[Material provided — start]

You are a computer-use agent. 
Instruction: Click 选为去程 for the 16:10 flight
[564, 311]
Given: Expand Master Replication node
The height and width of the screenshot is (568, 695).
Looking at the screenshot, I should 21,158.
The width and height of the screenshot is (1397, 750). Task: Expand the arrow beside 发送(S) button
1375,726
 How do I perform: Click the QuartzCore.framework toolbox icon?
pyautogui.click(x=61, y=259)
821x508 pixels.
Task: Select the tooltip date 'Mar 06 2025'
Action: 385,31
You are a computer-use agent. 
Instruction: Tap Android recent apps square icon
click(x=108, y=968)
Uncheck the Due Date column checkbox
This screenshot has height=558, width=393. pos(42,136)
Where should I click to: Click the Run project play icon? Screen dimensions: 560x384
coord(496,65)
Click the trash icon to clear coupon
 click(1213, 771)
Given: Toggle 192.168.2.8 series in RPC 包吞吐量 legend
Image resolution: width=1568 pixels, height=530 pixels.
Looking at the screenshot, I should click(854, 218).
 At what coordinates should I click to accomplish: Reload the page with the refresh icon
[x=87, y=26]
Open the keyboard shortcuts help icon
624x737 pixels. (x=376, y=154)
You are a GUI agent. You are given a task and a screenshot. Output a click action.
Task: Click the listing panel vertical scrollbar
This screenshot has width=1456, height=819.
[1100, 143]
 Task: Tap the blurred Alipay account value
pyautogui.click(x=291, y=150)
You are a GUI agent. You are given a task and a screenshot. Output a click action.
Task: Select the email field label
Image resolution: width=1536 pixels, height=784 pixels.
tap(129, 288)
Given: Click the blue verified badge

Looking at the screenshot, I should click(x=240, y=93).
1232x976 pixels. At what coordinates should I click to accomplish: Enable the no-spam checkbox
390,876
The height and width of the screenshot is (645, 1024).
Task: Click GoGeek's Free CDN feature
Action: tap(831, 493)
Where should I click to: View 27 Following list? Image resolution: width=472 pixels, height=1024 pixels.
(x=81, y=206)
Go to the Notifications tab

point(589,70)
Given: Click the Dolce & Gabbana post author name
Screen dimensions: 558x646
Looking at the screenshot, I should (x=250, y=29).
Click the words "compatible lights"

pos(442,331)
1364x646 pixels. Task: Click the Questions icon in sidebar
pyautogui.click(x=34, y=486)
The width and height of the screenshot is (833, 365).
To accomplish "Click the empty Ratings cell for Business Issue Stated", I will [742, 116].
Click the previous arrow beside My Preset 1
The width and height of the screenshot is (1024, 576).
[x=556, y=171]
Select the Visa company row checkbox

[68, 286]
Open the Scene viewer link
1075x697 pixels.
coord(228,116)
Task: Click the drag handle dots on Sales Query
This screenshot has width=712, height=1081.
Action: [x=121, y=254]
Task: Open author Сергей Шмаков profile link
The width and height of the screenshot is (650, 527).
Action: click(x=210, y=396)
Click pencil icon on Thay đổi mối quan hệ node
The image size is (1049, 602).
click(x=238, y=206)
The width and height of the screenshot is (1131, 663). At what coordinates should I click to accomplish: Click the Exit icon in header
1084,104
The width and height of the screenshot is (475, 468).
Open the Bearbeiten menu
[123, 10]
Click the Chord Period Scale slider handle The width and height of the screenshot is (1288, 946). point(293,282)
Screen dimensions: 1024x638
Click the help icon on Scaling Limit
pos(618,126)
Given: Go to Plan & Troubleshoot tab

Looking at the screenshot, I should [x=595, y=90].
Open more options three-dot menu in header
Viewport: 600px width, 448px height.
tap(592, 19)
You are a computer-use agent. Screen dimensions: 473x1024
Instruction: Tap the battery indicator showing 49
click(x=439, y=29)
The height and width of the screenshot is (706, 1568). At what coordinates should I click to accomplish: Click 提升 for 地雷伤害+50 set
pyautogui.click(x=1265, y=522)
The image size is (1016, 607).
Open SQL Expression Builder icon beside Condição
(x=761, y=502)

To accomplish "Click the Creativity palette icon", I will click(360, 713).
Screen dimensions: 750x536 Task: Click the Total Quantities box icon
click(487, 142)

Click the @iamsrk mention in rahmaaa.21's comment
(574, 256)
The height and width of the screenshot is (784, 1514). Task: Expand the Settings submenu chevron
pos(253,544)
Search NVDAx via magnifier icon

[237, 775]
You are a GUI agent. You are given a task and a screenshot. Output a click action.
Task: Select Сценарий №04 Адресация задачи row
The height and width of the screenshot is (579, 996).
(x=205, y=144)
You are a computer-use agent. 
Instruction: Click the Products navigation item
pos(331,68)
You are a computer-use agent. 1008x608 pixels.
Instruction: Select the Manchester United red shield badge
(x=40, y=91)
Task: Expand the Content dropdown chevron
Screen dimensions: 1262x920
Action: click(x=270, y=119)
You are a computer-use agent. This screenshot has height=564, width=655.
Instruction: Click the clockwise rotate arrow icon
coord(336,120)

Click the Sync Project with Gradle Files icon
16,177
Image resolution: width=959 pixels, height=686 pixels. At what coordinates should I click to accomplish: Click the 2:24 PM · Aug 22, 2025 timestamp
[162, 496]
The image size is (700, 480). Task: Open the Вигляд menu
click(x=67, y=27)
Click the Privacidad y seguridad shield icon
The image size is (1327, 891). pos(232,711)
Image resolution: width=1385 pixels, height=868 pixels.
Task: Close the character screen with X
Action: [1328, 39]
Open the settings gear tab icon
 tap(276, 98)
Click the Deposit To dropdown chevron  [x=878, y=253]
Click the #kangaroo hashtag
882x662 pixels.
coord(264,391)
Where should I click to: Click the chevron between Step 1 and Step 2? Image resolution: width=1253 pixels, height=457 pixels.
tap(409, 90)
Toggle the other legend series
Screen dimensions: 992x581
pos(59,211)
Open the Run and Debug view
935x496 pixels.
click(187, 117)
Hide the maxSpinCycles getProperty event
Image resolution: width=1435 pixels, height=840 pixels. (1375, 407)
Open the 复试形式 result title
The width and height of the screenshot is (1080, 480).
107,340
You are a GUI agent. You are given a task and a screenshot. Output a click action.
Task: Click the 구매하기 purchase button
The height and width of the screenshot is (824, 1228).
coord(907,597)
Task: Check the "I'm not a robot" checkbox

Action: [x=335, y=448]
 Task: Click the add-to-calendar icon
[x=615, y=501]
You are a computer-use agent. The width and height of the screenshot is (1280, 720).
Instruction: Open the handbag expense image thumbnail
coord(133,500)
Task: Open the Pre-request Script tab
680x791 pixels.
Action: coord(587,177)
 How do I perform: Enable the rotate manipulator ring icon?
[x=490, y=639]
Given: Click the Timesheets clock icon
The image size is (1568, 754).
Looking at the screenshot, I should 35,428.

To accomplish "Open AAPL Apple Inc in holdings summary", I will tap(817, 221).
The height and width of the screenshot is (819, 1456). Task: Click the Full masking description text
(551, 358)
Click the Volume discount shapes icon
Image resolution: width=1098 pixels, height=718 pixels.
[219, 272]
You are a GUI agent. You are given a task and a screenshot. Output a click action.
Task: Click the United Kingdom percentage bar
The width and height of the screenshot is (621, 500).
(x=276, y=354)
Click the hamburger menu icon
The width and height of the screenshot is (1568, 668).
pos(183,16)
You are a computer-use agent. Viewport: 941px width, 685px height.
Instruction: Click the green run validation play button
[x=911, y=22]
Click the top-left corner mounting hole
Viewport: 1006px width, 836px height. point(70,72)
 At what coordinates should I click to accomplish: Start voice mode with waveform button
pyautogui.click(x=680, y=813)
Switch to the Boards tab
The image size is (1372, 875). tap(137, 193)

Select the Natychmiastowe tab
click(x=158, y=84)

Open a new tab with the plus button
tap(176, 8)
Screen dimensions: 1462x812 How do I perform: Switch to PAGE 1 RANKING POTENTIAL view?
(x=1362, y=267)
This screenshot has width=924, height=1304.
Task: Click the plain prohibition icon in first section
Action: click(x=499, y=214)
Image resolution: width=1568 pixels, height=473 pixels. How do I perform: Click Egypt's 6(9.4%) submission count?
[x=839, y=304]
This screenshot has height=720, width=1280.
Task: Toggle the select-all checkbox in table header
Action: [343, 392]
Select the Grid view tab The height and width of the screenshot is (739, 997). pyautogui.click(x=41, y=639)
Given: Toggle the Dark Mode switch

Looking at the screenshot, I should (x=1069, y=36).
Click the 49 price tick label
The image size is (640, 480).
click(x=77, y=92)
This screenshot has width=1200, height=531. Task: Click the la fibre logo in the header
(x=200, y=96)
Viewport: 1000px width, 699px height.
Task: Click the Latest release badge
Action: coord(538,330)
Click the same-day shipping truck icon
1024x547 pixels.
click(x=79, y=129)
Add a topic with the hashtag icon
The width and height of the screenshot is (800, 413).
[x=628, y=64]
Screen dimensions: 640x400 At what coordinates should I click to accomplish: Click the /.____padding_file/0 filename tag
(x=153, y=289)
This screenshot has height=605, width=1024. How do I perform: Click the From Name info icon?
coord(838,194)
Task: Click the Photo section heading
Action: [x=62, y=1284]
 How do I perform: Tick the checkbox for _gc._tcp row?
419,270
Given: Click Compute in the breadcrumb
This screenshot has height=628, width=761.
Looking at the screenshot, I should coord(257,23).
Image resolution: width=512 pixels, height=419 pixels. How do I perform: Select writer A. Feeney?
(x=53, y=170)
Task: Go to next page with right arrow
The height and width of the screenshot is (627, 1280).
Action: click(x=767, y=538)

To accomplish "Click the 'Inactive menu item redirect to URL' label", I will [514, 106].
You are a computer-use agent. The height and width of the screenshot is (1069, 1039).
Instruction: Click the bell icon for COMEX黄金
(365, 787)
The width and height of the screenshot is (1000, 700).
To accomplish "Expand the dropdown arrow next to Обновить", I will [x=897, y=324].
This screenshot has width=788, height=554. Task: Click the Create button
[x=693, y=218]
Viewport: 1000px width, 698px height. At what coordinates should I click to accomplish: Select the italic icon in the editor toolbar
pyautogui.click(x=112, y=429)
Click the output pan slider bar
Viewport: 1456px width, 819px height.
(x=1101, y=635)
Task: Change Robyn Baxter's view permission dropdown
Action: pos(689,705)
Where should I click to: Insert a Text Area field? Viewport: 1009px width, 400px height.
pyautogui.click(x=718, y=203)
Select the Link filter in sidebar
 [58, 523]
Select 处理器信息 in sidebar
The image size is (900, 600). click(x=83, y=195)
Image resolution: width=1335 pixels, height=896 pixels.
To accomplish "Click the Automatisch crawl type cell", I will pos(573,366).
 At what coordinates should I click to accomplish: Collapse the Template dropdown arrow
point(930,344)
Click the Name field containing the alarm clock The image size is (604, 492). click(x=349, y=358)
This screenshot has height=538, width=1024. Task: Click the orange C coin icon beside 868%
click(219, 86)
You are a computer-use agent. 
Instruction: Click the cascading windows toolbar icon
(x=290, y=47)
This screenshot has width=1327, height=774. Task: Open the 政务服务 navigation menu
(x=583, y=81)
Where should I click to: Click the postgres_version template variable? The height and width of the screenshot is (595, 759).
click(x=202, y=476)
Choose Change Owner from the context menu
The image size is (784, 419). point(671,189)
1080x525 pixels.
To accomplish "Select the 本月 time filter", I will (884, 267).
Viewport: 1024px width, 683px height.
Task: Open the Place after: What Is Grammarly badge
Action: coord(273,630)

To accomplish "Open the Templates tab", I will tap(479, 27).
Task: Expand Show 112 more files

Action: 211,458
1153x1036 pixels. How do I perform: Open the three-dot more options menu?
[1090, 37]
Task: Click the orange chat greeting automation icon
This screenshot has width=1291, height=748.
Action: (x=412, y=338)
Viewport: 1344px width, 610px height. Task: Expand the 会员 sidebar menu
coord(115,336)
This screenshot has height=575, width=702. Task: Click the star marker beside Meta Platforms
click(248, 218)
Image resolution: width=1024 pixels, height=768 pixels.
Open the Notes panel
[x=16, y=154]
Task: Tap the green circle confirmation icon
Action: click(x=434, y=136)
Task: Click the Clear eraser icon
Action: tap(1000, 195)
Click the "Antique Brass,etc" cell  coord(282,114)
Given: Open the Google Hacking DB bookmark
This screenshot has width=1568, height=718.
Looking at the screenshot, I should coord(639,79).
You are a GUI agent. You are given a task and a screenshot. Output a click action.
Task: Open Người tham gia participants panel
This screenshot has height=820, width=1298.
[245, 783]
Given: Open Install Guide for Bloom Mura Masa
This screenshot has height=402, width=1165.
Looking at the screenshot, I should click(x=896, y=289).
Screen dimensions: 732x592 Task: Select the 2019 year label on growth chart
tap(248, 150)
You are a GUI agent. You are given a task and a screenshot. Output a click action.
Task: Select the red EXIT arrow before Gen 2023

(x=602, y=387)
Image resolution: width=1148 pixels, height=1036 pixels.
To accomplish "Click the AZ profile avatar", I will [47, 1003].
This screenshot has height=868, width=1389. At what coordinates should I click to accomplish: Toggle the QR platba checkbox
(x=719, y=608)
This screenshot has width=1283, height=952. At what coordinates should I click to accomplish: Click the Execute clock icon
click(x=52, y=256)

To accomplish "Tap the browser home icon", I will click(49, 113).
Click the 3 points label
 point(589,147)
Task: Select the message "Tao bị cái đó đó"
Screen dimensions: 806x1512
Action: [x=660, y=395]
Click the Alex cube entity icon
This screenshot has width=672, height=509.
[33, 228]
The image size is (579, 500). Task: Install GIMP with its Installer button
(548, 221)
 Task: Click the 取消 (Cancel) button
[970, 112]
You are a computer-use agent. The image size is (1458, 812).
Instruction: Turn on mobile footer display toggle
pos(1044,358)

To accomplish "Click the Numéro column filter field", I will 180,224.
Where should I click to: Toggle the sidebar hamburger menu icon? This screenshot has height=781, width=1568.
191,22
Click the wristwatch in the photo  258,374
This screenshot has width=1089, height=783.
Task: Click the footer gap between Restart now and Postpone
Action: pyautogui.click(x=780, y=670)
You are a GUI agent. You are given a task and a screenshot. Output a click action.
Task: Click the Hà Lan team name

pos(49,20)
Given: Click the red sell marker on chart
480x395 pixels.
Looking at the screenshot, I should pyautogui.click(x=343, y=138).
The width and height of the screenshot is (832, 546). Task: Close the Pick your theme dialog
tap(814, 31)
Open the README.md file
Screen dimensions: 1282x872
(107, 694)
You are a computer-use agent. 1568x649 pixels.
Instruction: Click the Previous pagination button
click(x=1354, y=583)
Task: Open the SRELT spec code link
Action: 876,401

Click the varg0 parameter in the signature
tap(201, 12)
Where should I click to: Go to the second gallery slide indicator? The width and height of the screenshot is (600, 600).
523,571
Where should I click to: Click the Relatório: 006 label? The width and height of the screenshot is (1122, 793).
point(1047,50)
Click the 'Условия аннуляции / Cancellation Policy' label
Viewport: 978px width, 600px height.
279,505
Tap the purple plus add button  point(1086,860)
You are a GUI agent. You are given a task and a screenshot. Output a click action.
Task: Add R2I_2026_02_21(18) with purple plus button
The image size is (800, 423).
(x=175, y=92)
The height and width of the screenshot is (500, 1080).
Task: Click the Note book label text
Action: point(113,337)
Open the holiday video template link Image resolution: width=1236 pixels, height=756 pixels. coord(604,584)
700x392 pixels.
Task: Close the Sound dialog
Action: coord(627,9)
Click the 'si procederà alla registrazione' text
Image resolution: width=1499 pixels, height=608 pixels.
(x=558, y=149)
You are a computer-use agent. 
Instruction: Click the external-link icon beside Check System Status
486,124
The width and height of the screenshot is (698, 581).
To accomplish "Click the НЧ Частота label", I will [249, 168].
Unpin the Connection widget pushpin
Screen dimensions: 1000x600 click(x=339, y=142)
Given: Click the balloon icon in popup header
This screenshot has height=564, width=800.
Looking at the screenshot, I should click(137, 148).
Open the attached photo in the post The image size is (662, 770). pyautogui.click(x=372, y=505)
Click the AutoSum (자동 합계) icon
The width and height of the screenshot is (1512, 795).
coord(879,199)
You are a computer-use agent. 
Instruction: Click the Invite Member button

[Material provided — finish]

Prompt: From the data above, output exactly the lines between the one containing "The height and width of the screenshot is (824, 1228)." and the one containing "Given: Click the Timesheets clock icon", counting both of them.

The completed task:
The height and width of the screenshot is (824, 1228).
coord(907,597)
Task: Check the "I'm not a robot" checkbox

Action: [x=335, y=448]
 Task: Click the add-to-calendar icon
[x=615, y=501]
You are a computer-use agent. The width and height of the screenshot is (1280, 720).
Instruction: Open the handbag expense image thumbnail
coord(133,500)
Task: Open the Pre-request Script tab
680x791 pixels.
Action: coord(587,177)
 How do I perform: Enable the rotate manipulator ring icon?
[x=490, y=639]
Given: Click the Timesheets clock icon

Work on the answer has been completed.